[Dataset entries]
=-=-=-=-=

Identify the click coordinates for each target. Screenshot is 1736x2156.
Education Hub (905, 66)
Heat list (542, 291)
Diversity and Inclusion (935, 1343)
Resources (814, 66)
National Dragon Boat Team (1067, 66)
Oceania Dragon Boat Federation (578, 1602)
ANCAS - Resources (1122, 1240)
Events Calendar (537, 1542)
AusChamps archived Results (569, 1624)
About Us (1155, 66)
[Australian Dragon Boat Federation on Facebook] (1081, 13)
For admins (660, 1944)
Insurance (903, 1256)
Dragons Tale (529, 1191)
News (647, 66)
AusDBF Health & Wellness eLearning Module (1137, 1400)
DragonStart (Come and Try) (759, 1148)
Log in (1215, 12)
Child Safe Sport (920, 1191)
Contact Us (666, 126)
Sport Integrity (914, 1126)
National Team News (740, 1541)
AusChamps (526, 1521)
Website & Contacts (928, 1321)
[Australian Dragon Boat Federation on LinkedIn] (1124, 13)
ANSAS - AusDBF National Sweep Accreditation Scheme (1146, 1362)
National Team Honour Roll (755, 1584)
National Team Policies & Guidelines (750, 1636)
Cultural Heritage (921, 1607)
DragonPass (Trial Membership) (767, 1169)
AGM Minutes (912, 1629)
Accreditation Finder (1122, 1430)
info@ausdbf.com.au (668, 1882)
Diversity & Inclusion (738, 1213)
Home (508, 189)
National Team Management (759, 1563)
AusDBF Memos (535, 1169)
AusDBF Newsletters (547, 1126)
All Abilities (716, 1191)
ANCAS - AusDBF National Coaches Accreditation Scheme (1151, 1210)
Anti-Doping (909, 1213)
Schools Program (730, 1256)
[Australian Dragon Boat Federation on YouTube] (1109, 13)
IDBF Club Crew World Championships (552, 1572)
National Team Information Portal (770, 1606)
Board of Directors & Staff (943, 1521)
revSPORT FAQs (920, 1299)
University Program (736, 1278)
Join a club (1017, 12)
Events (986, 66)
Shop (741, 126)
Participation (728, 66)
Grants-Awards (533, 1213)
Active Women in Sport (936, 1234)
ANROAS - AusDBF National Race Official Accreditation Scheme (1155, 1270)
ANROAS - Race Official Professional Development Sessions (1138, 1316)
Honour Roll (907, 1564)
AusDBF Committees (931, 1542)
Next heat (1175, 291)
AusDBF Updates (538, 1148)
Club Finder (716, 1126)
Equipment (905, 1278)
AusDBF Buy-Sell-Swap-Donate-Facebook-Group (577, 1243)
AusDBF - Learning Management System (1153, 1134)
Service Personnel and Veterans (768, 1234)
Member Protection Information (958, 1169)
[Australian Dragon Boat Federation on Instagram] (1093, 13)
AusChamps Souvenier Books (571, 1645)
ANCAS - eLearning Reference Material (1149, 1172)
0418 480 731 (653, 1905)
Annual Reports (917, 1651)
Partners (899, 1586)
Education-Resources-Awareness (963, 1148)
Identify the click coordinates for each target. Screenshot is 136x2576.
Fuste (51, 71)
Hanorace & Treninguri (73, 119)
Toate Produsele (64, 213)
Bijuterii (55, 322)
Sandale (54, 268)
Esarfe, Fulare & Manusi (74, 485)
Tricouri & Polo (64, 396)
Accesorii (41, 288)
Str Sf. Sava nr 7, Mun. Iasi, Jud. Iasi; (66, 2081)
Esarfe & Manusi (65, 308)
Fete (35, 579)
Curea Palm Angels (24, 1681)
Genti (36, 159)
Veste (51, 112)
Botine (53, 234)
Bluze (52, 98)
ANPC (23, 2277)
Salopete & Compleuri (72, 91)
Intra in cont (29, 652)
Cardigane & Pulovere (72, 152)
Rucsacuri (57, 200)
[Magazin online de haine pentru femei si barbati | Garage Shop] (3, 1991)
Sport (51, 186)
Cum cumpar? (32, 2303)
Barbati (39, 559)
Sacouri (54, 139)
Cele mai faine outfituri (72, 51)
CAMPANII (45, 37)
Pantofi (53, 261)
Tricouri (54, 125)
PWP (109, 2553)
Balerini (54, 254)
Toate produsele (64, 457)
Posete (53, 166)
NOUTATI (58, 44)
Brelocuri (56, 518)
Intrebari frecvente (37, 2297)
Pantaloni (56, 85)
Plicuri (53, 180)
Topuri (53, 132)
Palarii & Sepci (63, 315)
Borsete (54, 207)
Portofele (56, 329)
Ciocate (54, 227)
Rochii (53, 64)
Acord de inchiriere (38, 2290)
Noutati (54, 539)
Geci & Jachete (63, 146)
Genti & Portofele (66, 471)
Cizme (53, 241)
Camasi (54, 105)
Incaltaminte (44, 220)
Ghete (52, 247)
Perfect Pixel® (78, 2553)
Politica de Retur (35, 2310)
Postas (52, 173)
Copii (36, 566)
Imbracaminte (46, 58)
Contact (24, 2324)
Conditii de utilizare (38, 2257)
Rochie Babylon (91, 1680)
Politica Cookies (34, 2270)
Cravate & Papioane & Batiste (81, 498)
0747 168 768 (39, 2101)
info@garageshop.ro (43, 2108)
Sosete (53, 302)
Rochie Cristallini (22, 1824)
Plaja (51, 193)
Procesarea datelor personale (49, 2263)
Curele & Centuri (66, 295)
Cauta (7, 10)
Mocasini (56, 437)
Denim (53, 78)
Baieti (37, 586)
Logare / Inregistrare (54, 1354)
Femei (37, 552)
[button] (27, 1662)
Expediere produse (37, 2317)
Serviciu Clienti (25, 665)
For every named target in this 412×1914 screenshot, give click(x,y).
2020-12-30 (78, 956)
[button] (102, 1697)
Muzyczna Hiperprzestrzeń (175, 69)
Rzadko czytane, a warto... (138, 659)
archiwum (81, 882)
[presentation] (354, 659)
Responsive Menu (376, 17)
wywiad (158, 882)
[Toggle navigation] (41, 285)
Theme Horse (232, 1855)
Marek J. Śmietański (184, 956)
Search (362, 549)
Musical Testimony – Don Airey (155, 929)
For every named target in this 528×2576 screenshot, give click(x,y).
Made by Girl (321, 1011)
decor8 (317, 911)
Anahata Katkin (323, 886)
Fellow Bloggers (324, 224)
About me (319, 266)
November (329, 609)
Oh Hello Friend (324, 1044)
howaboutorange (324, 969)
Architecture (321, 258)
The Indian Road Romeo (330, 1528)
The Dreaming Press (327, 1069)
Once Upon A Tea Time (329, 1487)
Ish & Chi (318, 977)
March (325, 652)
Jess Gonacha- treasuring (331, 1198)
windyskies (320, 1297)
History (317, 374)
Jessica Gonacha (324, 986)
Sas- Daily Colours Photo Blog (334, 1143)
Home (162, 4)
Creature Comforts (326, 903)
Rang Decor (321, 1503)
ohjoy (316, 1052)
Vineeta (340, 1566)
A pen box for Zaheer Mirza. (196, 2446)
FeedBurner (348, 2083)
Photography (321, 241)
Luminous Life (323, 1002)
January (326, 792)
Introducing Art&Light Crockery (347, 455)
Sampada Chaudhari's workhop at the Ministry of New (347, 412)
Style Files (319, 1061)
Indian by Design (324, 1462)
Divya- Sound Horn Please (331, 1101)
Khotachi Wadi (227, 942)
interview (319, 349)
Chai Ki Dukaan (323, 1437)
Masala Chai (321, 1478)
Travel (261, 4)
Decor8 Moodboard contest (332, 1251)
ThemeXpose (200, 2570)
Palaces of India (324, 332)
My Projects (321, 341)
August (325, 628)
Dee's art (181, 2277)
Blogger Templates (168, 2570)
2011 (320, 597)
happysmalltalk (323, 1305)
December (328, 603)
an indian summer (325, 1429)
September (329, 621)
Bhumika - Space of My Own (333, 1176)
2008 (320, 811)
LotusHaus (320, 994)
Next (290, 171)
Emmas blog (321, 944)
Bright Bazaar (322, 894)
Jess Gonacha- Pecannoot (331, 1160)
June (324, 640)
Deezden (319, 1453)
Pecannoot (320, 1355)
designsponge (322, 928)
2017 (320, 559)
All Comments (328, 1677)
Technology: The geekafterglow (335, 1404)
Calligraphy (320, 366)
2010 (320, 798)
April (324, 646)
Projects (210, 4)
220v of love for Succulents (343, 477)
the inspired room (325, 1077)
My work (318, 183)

=-=-=-=-=

Find the lines in the data that include "every", then copy each of them.

For every named target in this 412×1914 screenshot, give click(x,y).
For every named target in this 528×2576 screenshot, give click(x,y).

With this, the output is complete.